_Requirement_
The data below needs to be returned exactly, line for line.

******

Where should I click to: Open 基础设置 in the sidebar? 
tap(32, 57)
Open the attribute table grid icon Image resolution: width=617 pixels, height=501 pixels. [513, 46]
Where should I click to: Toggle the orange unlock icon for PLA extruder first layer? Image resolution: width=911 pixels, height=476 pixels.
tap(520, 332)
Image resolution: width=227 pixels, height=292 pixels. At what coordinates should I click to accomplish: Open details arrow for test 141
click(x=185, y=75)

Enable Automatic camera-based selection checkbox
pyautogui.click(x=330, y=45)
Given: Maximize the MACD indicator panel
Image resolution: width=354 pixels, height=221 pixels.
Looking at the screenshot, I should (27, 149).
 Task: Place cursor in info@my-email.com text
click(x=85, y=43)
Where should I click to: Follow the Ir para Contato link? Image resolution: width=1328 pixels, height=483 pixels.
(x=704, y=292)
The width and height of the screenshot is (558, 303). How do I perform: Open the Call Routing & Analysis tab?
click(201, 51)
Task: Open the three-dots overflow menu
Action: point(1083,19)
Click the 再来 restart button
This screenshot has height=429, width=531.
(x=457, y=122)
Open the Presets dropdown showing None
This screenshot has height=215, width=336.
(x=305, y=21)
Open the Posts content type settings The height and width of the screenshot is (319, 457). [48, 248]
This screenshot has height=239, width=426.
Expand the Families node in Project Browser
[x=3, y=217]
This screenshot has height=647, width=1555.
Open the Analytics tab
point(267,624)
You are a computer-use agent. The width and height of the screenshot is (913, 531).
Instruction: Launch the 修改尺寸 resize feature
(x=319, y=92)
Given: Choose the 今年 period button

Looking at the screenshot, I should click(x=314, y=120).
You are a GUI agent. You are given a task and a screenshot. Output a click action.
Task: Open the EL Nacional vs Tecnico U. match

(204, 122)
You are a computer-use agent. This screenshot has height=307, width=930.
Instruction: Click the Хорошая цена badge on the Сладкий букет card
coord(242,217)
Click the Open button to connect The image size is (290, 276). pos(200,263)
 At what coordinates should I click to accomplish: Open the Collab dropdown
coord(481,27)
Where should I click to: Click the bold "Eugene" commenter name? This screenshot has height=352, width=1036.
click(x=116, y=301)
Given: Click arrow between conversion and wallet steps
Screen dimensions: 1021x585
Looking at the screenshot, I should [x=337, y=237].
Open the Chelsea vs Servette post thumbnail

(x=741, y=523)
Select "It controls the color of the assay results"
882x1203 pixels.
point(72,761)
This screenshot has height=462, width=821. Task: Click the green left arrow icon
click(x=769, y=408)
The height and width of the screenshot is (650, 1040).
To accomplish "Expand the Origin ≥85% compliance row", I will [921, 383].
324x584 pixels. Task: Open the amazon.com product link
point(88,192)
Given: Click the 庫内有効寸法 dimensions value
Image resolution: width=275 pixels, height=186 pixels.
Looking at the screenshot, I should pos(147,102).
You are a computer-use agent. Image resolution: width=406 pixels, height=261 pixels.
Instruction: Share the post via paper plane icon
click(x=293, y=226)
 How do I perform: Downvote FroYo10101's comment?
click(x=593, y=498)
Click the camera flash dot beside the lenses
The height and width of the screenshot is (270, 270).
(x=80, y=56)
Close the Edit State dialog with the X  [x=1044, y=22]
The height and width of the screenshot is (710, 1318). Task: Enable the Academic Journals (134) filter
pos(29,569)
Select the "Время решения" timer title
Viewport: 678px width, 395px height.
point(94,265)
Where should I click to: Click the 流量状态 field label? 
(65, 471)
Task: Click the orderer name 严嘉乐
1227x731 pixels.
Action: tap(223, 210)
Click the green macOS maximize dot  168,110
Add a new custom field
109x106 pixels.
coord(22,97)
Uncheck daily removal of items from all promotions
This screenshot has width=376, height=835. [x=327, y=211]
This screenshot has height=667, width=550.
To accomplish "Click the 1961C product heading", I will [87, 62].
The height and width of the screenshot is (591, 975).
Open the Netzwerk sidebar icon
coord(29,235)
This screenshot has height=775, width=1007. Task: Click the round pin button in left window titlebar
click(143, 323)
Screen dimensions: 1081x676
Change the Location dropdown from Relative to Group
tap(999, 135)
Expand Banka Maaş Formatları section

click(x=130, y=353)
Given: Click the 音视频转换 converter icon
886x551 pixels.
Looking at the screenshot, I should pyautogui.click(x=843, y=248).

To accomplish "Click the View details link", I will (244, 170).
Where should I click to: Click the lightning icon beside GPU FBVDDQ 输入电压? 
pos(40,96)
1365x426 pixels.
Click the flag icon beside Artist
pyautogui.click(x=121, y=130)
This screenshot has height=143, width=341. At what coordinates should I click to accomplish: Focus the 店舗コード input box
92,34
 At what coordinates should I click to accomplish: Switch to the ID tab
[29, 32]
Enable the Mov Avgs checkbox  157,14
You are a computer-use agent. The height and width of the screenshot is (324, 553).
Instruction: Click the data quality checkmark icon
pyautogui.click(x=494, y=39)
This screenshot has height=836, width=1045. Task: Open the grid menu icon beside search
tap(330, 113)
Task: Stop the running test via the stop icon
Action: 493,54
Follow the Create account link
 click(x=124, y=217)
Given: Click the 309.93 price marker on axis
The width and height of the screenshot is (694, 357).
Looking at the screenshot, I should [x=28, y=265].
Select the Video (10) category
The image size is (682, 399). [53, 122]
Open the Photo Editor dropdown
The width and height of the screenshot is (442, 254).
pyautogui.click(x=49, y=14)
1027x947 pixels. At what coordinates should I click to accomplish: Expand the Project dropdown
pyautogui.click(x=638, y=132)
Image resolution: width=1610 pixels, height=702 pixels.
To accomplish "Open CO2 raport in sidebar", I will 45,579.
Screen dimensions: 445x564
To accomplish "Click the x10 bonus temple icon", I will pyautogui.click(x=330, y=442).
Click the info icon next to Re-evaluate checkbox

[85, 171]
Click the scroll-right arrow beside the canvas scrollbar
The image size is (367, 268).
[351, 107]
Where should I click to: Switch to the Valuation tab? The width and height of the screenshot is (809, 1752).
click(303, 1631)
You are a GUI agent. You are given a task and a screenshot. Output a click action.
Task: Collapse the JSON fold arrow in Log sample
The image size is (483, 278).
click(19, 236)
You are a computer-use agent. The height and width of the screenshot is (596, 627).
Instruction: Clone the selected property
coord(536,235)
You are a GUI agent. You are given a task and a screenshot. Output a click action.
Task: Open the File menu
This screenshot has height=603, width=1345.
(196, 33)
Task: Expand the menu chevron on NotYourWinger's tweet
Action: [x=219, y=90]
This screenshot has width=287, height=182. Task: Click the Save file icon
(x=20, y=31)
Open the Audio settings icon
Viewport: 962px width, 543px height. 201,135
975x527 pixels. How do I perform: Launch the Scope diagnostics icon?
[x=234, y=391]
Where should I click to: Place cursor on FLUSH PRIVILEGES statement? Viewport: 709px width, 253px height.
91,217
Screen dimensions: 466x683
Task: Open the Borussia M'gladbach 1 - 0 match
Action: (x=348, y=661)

******

_Expected answer_
Where should I click to: Open 基础设置 in the sidebar? 
tap(32, 57)
Open the attribute table grid icon Image resolution: width=617 pixels, height=501 pixels. [513, 46]
Where should I click to: Toggle the orange unlock icon for PLA extruder first layer? Image resolution: width=911 pixels, height=476 pixels.
tap(520, 332)
Image resolution: width=227 pixels, height=292 pixels. At what coordinates should I click to accomplish: Open details arrow for test 141
click(x=185, y=75)

Enable Automatic camera-based selection checkbox
pyautogui.click(x=330, y=45)
Given: Maximize the MACD indicator panel
Image resolution: width=354 pixels, height=221 pixels.
Looking at the screenshot, I should (27, 149).
 Task: Place cursor in info@my-email.com text
click(x=85, y=43)
Where should I click to: Follow the Ir para Contato link? Image resolution: width=1328 pixels, height=483 pixels.
(x=704, y=292)
The width and height of the screenshot is (558, 303). How do I perform: Open the Call Routing & Analysis tab?
click(201, 51)
Task: Open the three-dots overflow menu
Action: point(1083,19)
Click the 再来 restart button
This screenshot has height=429, width=531.
(x=457, y=122)
Open the Presets dropdown showing None
This screenshot has height=215, width=336.
(x=305, y=21)
Open the Posts content type settings The height and width of the screenshot is (319, 457). [48, 248]
This screenshot has height=239, width=426.
Expand the Families node in Project Browser
[x=3, y=217]
This screenshot has height=647, width=1555.
Open the Analytics tab
point(267,624)
You are a computer-use agent. The width and height of the screenshot is (913, 531).
Instruction: Launch the 修改尺寸 resize feature
(x=319, y=92)
Given: Choose the 今年 period button

Looking at the screenshot, I should click(x=314, y=120).
You are a GUI agent. You are given a task and a screenshot. Output a click action.
Task: Open the EL Nacional vs Tecnico U. match

(204, 122)
You are a computer-use agent. This screenshot has height=307, width=930.
Instruction: Click the Хорошая цена badge on the Сладкий букет card
coord(242,217)
Click the Open button to connect The image size is (290, 276). pos(200,263)
 At what coordinates should I click to accomplish: Open the Collab dropdown
coord(481,27)
Where should I click to: Click the bold "Eugene" commenter name? This screenshot has height=352, width=1036.
click(x=116, y=301)
Given: Click arrow between conversion and wallet steps
Screen dimensions: 1021x585
Looking at the screenshot, I should [x=337, y=237].
Open the Chelsea vs Servette post thumbnail

(x=741, y=523)
Select "It controls the color of the assay results"
882x1203 pixels.
point(72,761)
This screenshot has height=462, width=821. Task: Click the green left arrow icon
click(x=769, y=408)
The height and width of the screenshot is (650, 1040).
To accomplish "Expand the Origin ≥85% compliance row", I will [921, 383].
324x584 pixels. Task: Open the amazon.com product link
point(88,192)
Given: Click the 庫内有効寸法 dimensions value
Image resolution: width=275 pixels, height=186 pixels.
Looking at the screenshot, I should pos(147,102).
You are a computer-use agent. Image resolution: width=406 pixels, height=261 pixels.
Instruction: Share the post via paper plane icon
click(x=293, y=226)
 How do I perform: Downvote FroYo10101's comment?
click(x=593, y=498)
Click the camera flash dot beside the lenses
The height and width of the screenshot is (270, 270).
(x=80, y=56)
Close the Edit State dialog with the X  [x=1044, y=22]
The height and width of the screenshot is (710, 1318). Task: Enable the Academic Journals (134) filter
pos(29,569)
Select the "Время решения" timer title
Viewport: 678px width, 395px height.
point(94,265)
Where should I click to: Click the 流量状态 field label? 
(65, 471)
Task: Click the orderer name 严嘉乐
1227x731 pixels.
Action: tap(223, 210)
Click the green macOS maximize dot  168,110
Add a new custom field
109x106 pixels.
coord(22,97)
Uncheck daily removal of items from all promotions
This screenshot has width=376, height=835. [x=327, y=211]
This screenshot has height=667, width=550.
To accomplish "Click the 1961C product heading", I will [87, 62].
The height and width of the screenshot is (591, 975).
Open the Netzwerk sidebar icon
coord(29,235)
This screenshot has height=775, width=1007. Task: Click the round pin button in left window titlebar
click(143, 323)
Screen dimensions: 1081x676
Change the Location dropdown from Relative to Group
tap(999, 135)
Expand Banka Maaş Formatları section

click(x=130, y=353)
Given: Click the 音视频转换 converter icon
886x551 pixels.
Looking at the screenshot, I should pyautogui.click(x=843, y=248).

To accomplish "Click the View details link", I will (244, 170).
Where should I click to: Click the lightning icon beside GPU FBVDDQ 输入电压? 
pos(40,96)
1365x426 pixels.
Click the flag icon beside Artist
pyautogui.click(x=121, y=130)
This screenshot has height=143, width=341. At what coordinates should I click to accomplish: Focus the 店舗コード input box
92,34
 At what coordinates should I click to accomplish: Switch to the ID tab
[29, 32]
Enable the Mov Avgs checkbox  157,14
You are a computer-use agent. The height and width of the screenshot is (324, 553).
Instruction: Click the data quality checkmark icon
pyautogui.click(x=494, y=39)
This screenshot has height=836, width=1045. Task: Open the grid menu icon beside search
tap(330, 113)
Task: Stop the running test via the stop icon
Action: 493,54
Follow the Create account link
 click(x=124, y=217)
Given: Click the 309.93 price marker on axis
The width and height of the screenshot is (694, 357).
Looking at the screenshot, I should [x=28, y=265].
Select the Video (10) category
The image size is (682, 399). [53, 122]
Open the Photo Editor dropdown
The width and height of the screenshot is (442, 254).
pyautogui.click(x=49, y=14)
1027x947 pixels. At what coordinates should I click to accomplish: Expand the Project dropdown
pyautogui.click(x=638, y=132)
Image resolution: width=1610 pixels, height=702 pixels.
To accomplish "Open CO2 raport in sidebar", I will 45,579.
Screen dimensions: 445x564
To accomplish "Click the x10 bonus temple icon", I will pyautogui.click(x=330, y=442).
Click the info icon next to Re-evaluate checkbox

[85, 171]
Click the scroll-right arrow beside the canvas scrollbar
The image size is (367, 268).
[351, 107]
Where should I click to: Switch to the Valuation tab? The width and height of the screenshot is (809, 1752).
click(303, 1631)
You are a GUI agent. You are given a task and a screenshot. Output a click action.
Task: Collapse the JSON fold arrow in Log sample
The image size is (483, 278).
click(19, 236)
You are a computer-use agent. The height and width of the screenshot is (596, 627).
Instruction: Clone the selected property
coord(536,235)
You are a GUI agent. You are given a task and a screenshot. Output a click action.
Task: Open the File menu
This screenshot has height=603, width=1345.
(196, 33)
Task: Expand the menu chevron on NotYourWinger's tweet
Action: [x=219, y=90]
This screenshot has width=287, height=182. Task: Click the Save file icon
(x=20, y=31)
Open the Audio settings icon
Viewport: 962px width, 543px height. 201,135
975x527 pixels. How do I perform: Launch the Scope diagnostics icon?
[x=234, y=391]
Where should I click to: Place cursor on FLUSH PRIVILEGES statement? Viewport: 709px width, 253px height.
91,217
Screen dimensions: 466x683
Task: Open the Borussia M'gladbach 1 - 0 match
Action: (x=348, y=661)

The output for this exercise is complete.